◆ **What you need to do**
Where in the records does the word "give" occur? Copy each line in which it does.
(Material shown Opens)
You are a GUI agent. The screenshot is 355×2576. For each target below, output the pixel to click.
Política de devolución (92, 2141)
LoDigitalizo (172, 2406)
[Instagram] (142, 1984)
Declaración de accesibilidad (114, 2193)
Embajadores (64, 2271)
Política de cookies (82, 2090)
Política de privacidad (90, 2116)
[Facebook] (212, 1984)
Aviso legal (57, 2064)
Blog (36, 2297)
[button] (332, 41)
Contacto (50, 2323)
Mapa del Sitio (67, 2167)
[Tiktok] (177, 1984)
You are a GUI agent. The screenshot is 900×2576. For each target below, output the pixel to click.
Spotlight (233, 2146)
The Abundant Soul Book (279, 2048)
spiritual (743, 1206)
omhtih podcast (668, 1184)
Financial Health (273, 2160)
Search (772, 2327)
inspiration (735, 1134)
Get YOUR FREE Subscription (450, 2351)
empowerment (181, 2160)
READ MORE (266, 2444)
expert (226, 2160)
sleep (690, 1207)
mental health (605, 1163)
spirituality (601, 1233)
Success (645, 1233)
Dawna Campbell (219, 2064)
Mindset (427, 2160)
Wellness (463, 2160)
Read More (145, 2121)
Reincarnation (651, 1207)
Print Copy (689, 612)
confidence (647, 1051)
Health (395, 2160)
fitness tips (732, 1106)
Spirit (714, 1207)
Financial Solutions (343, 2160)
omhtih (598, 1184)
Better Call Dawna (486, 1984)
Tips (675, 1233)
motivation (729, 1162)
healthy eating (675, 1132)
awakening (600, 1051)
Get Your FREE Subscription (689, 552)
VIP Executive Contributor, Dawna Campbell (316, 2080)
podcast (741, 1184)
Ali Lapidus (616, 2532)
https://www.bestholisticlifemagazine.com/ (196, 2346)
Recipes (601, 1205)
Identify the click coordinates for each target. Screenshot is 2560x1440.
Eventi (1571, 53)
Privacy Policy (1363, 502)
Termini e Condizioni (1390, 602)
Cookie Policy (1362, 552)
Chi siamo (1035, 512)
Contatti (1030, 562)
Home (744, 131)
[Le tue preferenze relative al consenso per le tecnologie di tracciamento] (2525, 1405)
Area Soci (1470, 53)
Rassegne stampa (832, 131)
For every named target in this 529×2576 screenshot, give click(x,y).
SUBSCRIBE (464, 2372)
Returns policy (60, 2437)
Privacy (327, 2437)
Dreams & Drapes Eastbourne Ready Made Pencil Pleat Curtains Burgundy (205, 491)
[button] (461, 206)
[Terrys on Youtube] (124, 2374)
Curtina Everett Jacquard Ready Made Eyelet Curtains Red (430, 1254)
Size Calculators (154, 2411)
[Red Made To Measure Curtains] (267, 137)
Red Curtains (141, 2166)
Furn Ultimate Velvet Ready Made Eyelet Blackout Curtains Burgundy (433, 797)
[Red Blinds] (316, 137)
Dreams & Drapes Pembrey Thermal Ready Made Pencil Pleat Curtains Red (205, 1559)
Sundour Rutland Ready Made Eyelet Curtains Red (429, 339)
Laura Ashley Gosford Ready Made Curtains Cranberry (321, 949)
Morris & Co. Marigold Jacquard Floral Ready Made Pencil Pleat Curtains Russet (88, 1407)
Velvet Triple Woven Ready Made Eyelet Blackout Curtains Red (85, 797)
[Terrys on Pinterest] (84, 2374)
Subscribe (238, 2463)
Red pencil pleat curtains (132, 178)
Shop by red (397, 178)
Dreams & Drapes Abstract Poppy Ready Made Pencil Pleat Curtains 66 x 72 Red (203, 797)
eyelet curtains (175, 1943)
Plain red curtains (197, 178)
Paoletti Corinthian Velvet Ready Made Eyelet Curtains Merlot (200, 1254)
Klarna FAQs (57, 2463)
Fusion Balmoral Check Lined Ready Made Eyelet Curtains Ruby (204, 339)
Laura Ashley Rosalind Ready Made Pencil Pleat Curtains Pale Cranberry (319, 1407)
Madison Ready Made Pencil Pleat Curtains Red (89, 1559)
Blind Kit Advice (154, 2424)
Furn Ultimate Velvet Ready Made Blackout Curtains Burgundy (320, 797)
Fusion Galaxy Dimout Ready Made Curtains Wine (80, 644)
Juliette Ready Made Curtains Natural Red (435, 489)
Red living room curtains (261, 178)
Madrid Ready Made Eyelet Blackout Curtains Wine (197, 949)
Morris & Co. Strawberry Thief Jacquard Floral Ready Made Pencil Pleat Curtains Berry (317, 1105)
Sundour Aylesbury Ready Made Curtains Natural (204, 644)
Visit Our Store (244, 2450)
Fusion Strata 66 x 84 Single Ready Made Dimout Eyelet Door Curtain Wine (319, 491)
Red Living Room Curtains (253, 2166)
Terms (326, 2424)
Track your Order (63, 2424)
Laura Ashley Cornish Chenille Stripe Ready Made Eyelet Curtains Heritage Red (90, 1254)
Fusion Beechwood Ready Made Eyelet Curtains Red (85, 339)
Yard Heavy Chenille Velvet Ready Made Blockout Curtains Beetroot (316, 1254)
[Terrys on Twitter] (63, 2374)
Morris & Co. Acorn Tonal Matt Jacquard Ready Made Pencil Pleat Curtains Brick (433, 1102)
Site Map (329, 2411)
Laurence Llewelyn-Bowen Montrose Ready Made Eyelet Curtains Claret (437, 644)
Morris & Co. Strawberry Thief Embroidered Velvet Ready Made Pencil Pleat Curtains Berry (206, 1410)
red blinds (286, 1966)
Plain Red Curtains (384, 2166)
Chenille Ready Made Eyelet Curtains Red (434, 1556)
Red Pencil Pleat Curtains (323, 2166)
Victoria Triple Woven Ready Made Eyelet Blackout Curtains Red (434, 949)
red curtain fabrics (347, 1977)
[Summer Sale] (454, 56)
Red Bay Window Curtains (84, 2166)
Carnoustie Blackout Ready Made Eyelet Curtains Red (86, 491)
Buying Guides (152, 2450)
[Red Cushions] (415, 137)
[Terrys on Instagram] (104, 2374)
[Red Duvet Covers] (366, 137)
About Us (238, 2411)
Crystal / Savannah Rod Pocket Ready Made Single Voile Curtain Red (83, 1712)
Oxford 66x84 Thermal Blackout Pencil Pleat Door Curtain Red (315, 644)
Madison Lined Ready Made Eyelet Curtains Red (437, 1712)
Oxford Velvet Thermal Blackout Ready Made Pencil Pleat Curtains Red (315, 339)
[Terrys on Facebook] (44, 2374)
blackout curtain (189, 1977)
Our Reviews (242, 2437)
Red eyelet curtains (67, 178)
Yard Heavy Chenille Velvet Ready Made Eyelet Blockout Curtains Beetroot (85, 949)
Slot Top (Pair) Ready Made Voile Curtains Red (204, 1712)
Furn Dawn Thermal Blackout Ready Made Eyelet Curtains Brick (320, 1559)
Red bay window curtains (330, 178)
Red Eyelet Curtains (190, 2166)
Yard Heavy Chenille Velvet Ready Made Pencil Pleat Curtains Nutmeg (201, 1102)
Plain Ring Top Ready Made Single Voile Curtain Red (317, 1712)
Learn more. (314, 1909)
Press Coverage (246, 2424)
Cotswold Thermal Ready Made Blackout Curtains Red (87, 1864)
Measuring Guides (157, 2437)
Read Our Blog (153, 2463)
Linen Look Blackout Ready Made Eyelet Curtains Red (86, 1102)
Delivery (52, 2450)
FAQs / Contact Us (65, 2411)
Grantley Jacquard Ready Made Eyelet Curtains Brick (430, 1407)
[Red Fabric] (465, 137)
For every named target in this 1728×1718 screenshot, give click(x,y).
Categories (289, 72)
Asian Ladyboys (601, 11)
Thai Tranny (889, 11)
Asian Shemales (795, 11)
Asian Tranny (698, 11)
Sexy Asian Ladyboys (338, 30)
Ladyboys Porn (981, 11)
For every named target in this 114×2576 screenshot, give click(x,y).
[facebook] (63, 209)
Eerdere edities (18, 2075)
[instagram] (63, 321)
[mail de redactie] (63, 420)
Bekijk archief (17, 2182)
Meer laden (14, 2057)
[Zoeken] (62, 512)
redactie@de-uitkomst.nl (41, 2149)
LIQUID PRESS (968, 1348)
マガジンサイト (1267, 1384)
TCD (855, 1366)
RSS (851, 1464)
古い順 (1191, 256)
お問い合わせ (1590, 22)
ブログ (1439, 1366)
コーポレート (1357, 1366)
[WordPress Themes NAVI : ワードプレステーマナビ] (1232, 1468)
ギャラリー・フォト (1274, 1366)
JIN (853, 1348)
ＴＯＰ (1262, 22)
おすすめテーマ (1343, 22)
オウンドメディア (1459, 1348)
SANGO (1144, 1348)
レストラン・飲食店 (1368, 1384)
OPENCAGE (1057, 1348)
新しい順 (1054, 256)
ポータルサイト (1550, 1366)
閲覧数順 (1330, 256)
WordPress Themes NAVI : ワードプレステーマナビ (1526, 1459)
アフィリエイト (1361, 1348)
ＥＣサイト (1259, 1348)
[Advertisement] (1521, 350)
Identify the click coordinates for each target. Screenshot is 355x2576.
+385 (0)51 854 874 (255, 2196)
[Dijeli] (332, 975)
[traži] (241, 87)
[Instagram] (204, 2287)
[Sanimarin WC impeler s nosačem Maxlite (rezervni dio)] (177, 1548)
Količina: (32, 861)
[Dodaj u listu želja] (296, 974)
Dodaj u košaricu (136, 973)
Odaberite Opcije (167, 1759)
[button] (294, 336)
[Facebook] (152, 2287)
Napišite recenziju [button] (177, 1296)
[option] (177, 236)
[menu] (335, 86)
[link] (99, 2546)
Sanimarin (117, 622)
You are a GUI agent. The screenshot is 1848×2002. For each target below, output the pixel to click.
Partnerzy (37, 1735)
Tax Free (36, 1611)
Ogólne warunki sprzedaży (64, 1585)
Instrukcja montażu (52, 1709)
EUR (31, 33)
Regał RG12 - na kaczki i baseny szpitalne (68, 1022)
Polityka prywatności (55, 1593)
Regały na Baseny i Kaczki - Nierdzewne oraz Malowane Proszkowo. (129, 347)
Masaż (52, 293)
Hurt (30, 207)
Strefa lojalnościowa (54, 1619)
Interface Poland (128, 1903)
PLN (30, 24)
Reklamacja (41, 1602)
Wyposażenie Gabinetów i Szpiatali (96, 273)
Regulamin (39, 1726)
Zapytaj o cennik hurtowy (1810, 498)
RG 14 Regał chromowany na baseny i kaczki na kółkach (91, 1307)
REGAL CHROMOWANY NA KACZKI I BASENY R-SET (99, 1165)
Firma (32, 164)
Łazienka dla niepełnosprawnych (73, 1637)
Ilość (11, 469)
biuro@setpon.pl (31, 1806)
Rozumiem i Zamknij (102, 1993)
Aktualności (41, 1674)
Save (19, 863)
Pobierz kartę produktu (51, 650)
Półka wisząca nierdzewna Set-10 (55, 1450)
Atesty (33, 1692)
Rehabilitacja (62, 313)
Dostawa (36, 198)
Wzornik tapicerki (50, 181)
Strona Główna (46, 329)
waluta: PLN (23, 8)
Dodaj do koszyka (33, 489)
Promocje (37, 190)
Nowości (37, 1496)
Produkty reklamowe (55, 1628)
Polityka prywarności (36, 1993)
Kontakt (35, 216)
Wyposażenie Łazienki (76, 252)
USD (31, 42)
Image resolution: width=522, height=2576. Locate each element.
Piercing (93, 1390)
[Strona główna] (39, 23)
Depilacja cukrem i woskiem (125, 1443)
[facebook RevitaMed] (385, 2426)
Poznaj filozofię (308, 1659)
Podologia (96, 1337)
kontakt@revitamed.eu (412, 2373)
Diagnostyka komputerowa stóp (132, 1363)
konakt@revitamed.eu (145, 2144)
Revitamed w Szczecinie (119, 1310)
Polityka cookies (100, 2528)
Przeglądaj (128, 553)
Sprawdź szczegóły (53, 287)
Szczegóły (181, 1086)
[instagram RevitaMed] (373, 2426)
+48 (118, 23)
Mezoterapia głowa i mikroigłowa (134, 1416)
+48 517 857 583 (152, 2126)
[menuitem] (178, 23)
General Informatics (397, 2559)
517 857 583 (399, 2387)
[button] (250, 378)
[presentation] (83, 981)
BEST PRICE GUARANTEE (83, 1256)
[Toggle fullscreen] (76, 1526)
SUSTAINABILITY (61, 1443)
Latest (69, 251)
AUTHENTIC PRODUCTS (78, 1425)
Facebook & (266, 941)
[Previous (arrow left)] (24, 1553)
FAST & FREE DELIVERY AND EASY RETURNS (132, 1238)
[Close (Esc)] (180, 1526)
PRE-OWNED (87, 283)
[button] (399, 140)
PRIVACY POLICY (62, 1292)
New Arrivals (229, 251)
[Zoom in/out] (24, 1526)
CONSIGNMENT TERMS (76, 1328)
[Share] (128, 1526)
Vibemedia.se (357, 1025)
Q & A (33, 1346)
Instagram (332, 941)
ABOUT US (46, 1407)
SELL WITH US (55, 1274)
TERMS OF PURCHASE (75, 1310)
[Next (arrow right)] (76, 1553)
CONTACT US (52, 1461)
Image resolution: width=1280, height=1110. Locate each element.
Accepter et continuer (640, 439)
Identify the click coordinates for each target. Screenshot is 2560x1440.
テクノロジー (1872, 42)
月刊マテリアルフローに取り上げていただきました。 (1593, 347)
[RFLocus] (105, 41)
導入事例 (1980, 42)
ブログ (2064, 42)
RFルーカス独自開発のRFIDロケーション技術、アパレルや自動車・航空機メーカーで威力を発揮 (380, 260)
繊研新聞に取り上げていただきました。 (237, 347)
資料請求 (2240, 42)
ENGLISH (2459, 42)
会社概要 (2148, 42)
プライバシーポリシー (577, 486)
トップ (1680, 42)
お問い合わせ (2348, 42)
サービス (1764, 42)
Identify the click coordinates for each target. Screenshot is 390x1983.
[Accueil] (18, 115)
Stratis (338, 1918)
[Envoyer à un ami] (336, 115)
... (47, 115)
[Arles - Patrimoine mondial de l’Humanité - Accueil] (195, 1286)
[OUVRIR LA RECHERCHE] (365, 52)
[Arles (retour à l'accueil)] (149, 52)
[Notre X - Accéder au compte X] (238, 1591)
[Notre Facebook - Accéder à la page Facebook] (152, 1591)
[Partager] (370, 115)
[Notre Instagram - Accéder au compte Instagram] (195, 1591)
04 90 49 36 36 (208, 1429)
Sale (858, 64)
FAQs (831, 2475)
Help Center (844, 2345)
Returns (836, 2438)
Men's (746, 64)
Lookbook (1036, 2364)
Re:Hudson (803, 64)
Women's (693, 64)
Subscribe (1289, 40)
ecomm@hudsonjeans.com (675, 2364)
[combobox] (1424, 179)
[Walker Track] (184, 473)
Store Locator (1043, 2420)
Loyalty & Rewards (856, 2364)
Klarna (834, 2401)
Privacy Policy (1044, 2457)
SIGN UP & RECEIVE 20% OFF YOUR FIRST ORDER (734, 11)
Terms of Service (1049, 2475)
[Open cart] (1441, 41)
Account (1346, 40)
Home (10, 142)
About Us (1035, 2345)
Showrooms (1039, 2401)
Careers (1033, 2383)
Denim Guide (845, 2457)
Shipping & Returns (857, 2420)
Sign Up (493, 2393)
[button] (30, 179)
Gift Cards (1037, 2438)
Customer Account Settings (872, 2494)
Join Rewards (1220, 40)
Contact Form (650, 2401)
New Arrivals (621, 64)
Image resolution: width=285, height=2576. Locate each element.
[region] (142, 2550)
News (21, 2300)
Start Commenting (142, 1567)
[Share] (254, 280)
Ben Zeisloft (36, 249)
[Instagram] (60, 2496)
(Material shown Closes)
◆ **Response**
For every named target in this 529×2576 screenshot, give click(x,y).
For every named target in this 1728×1718 screenshot, give click(x,y).
For every named target in this 114×2576 screenshot, give click(x,y).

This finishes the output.